_What you should do_: Write out all the data again, exactly as it stands.

*** Given records ***

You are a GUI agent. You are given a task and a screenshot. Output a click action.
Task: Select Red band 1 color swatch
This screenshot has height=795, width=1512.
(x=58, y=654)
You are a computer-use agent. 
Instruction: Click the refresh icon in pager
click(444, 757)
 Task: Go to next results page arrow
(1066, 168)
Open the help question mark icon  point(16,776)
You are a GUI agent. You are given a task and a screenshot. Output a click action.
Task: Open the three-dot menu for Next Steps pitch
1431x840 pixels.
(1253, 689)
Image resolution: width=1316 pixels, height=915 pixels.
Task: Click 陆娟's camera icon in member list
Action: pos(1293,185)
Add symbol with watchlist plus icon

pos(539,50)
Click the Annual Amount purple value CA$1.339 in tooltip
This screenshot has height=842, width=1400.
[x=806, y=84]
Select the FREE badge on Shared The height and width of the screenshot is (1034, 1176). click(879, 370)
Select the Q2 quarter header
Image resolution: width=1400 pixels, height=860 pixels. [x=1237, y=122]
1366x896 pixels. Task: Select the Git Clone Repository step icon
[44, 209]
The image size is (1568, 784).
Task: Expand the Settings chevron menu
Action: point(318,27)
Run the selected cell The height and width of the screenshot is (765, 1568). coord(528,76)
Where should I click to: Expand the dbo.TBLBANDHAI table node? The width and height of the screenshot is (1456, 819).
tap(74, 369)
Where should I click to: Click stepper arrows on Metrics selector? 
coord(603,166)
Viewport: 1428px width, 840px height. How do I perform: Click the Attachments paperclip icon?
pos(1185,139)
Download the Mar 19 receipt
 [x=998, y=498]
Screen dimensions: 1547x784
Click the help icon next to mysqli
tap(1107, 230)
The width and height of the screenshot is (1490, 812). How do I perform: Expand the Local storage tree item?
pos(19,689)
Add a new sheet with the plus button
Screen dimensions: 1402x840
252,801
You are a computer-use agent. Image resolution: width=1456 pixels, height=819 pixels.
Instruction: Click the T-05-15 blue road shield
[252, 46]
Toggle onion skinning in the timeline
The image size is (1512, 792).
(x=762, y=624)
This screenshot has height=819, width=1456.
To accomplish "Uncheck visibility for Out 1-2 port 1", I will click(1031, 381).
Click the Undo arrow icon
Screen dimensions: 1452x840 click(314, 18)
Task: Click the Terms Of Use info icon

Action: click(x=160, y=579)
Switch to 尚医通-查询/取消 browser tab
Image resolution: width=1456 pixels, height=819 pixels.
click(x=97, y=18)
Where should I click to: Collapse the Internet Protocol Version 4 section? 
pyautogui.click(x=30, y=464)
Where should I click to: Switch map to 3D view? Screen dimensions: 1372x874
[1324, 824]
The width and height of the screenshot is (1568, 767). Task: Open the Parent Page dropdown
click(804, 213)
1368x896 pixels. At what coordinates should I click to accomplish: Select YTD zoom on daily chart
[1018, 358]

***

_Output of the task_:
You are a GUI agent. You are given a task and a screenshot. Output a click action.
Task: Select Red band 1 color swatch
This screenshot has height=795, width=1512.
(x=58, y=654)
You are a computer-use agent. 
Instruction: Click the refresh icon in pager
click(444, 757)
 Task: Go to next results page arrow
(1066, 168)
Open the help question mark icon  point(16,776)
You are a GUI agent. You are given a task and a screenshot. Output a click action.
Task: Open the three-dot menu for Next Steps pitch
1431x840 pixels.
(1253, 689)
Image resolution: width=1316 pixels, height=915 pixels.
Task: Click 陆娟's camera icon in member list
Action: pos(1293,185)
Add symbol with watchlist plus icon

pos(539,50)
Click the Annual Amount purple value CA$1.339 in tooltip
This screenshot has height=842, width=1400.
[x=806, y=84]
Select the FREE badge on Shared The height and width of the screenshot is (1034, 1176). click(879, 370)
Select the Q2 quarter header
Image resolution: width=1400 pixels, height=860 pixels. [x=1237, y=122]
1366x896 pixels. Task: Select the Git Clone Repository step icon
[44, 209]
The image size is (1568, 784).
Task: Expand the Settings chevron menu
Action: point(318,27)
Run the selected cell The height and width of the screenshot is (765, 1568). coord(528,76)
Where should I click to: Expand the dbo.TBLBANDHAI table node? The width and height of the screenshot is (1456, 819).
tap(74, 369)
Where should I click to: Click stepper arrows on Metrics selector? 
coord(603,166)
Viewport: 1428px width, 840px height. How do I perform: Click the Attachments paperclip icon?
pos(1185,139)
Download the Mar 19 receipt
 [x=998, y=498]
Screen dimensions: 1547x784
Click the help icon next to mysqli
tap(1107, 230)
The width and height of the screenshot is (1490, 812). How do I perform: Expand the Local storage tree item?
pos(19,689)
Add a new sheet with the plus button
Screen dimensions: 1402x840
252,801
You are a computer-use agent. Image resolution: width=1456 pixels, height=819 pixels.
Instruction: Click the T-05-15 blue road shield
[252, 46]
Toggle onion skinning in the timeline
The image size is (1512, 792).
(x=762, y=624)
This screenshot has height=819, width=1456.
To accomplish "Uncheck visibility for Out 1-2 port 1", I will click(1031, 381).
Click the Undo arrow icon
Screen dimensions: 1452x840 click(314, 18)
Task: Click the Terms Of Use info icon

Action: click(x=160, y=579)
Switch to 尚医通-查询/取消 browser tab
Image resolution: width=1456 pixels, height=819 pixels.
click(x=97, y=18)
Where should I click to: Collapse the Internet Protocol Version 4 section? 
pyautogui.click(x=30, y=464)
Where should I click to: Switch map to 3D view? Screen dimensions: 1372x874
[1324, 824]
The width and height of the screenshot is (1568, 767). Task: Open the Parent Page dropdown
click(804, 213)
1368x896 pixels. At what coordinates should I click to accomplish: Select YTD zoom on daily chart
[1018, 358]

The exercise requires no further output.